### [GIVEN EXERCISE]
Edit the records below by changing every "Viewport" to "Window size" and keeping everything else the same.

### [RECORDS FOR THE EXERCISE]

══════════════════════════════

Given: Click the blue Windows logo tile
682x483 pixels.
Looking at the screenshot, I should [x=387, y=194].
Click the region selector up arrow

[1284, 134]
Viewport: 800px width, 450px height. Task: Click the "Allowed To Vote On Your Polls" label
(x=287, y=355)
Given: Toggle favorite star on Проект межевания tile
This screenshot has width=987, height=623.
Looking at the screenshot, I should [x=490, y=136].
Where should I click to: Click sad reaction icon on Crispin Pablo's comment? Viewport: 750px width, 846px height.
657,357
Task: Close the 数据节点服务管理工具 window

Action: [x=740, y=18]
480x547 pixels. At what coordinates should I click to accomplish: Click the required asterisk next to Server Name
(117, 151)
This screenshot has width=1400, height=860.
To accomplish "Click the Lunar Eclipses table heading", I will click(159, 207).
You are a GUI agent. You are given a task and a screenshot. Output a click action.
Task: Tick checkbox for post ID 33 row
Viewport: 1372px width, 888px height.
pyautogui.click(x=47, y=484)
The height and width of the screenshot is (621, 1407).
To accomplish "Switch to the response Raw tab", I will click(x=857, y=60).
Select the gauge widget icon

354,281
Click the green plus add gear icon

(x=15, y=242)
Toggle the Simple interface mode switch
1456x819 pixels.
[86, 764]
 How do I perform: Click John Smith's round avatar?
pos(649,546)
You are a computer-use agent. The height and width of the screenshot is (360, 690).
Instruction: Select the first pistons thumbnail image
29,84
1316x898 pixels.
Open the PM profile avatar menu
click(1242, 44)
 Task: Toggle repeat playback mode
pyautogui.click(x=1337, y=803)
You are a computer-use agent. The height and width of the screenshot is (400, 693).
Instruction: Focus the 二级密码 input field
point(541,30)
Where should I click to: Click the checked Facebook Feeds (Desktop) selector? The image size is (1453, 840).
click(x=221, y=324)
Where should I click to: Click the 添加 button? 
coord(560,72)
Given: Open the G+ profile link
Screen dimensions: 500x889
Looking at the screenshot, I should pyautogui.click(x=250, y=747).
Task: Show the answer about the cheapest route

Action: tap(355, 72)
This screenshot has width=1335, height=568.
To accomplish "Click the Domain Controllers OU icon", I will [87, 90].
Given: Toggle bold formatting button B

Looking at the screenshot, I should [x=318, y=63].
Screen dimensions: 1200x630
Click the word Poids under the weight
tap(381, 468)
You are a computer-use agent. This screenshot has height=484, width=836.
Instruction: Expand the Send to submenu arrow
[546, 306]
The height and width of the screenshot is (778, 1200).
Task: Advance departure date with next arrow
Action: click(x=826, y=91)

══════════════════════════════

### [CORRECT OUTPUT]
Given: Click the blue Windows logo tile
682x483 pixels.
Looking at the screenshot, I should [x=387, y=194].
Click the region selector up arrow

[1284, 134]
Window size: 800px width, 450px height. Task: Click the "Allowed To Vote On Your Polls" label
(x=287, y=355)
Given: Toggle favorite star on Проект межевания tile
This screenshot has width=987, height=623.
Looking at the screenshot, I should [x=490, y=136].
Where should I click to: Click sad reaction icon on Crispin Pablo's comment? Window size: 750px width, 846px height.
657,357
Task: Close the 数据节点服务管理工具 window

Action: [x=740, y=18]
480x547 pixels. At what coordinates should I click to accomplish: Click the required asterisk next to Server Name
(117, 151)
This screenshot has width=1400, height=860.
To accomplish "Click the Lunar Eclipses table heading", I will click(159, 207).
You are a GUI agent. You are given a task and a screenshot. Output a click action.
Task: Tick checkbox for post ID 33 row
Window size: 1372px width, 888px height.
pyautogui.click(x=47, y=484)
The height and width of the screenshot is (621, 1407).
To accomplish "Switch to the response Raw tab", I will click(x=857, y=60).
Select the gauge widget icon

354,281
Click the green plus add gear icon

(x=15, y=242)
Toggle the Simple interface mode switch
1456x819 pixels.
[86, 764]
 How do I perform: Click John Smith's round avatar?
pos(649,546)
You are a computer-use agent. The height and width of the screenshot is (360, 690).
Instruction: Select the first pistons thumbnail image
29,84
1316x898 pixels.
Open the PM profile avatar menu
click(1242, 44)
 Task: Toggle repeat playback mode
pyautogui.click(x=1337, y=803)
You are a computer-use agent. The height and width of the screenshot is (400, 693).
Instruction: Focus the 二级密码 input field
point(541,30)
Where should I click to: Click the checked Facebook Feeds (Desktop) selector? The image size is (1453, 840).
click(x=221, y=324)
Where should I click to: Click the 添加 button? 
coord(560,72)
Given: Open the G+ profile link
Screen dimensions: 500x889
Looking at the screenshot, I should pyautogui.click(x=250, y=747).
Task: Show the answer about the cheapest route

Action: tap(355, 72)
This screenshot has width=1335, height=568.
To accomplish "Click the Domain Controllers OU icon", I will [87, 90].
Given: Toggle bold formatting button B

Looking at the screenshot, I should [x=318, y=63].
Screen dimensions: 1200x630
Click the word Poids under the weight
tap(381, 468)
You are a computer-use agent. This screenshot has height=484, width=836.
Instruction: Expand the Send to submenu arrow
[546, 306]
The height and width of the screenshot is (778, 1200).
Task: Advance departure date with next arrow
Action: click(x=826, y=91)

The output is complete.